(Beginning of DATA)

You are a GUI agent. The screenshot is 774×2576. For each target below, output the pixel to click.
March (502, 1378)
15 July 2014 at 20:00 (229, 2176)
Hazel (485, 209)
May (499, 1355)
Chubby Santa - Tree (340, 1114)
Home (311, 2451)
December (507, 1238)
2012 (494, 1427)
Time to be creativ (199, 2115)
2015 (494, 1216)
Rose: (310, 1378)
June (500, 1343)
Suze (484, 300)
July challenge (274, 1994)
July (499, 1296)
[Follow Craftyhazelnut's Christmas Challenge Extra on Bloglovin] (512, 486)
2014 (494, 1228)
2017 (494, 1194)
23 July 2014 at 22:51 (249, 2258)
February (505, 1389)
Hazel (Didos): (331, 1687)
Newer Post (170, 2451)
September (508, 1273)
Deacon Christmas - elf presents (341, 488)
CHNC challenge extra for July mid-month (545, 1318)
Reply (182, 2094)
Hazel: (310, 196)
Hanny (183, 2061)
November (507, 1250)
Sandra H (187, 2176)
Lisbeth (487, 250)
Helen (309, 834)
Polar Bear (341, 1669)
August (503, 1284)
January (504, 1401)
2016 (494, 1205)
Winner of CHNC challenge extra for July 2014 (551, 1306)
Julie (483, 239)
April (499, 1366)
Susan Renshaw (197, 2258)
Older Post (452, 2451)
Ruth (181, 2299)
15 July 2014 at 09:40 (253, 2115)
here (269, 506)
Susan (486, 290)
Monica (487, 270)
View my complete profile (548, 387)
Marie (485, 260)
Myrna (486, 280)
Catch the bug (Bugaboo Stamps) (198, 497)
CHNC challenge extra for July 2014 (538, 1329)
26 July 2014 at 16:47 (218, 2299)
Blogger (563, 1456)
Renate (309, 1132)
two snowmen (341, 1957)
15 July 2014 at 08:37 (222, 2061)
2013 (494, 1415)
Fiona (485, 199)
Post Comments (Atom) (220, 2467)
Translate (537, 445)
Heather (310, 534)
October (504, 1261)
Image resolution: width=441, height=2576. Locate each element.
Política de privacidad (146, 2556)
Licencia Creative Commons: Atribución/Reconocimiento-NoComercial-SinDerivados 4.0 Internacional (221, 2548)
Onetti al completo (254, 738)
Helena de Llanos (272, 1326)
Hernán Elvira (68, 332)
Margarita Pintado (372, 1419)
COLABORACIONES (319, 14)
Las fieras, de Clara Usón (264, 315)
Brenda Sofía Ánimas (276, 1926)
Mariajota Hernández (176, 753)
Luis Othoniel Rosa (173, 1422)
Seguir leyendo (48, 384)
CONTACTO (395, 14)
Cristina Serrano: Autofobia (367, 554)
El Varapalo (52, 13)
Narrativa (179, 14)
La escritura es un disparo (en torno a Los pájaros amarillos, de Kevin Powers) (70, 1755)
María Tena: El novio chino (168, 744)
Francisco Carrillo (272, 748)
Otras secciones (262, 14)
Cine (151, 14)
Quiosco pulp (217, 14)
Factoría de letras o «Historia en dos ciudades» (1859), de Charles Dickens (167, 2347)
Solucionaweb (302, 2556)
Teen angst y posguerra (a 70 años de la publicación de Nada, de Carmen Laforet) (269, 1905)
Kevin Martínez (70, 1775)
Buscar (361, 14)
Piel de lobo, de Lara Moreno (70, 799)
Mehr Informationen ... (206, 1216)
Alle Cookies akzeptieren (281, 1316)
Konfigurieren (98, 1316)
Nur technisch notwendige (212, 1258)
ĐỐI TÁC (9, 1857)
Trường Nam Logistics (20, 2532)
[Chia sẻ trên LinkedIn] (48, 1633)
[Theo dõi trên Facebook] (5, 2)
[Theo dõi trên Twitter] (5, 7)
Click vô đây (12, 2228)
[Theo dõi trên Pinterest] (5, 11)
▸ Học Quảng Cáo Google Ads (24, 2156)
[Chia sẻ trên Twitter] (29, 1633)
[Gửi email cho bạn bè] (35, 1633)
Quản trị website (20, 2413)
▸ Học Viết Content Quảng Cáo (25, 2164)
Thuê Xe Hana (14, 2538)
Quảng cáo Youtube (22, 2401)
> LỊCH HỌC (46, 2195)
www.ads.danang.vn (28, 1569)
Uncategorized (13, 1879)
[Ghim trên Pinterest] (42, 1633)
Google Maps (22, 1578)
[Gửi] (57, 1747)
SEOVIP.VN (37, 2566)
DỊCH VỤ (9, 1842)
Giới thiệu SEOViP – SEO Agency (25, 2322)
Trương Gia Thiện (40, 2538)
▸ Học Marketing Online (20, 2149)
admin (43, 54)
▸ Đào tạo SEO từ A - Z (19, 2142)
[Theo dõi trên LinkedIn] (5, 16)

(End of DATA)

TASK INSTRUCTIONS:
The required answer is each line of the data in which the word "July" appears.

SOLUTION TO THE PROBLEM:
15 July 2014 at 20:00 (229, 2176)
July challenge (274, 1994)
July (499, 1296)
23 July 2014 at 22:51 (249, 2258)
CHNC challenge extra for July mid-month (545, 1318)
Winner of CHNC challenge extra for July 2014 (551, 1306)
15 July 2014 at 09:40 (253, 2115)
CHNC challenge extra for July 2014 (538, 1329)
26 July 2014 at 16:47 (218, 2299)
15 July 2014 at 08:37 (222, 2061)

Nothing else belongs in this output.